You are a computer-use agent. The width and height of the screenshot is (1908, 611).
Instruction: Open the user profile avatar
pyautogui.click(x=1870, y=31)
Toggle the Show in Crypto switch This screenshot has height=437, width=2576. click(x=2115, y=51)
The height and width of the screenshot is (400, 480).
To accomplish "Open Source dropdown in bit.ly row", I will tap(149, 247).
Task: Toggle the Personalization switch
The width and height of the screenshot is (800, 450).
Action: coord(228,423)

..............................

Exercise ::
Out of the preceding entries, pull every line containing the string "Toggle".

Result below ::
Toggle the Show in Crypto switch This screenshot has height=437, width=2576. click(x=2115, y=51)
Task: Toggle the Personalization switch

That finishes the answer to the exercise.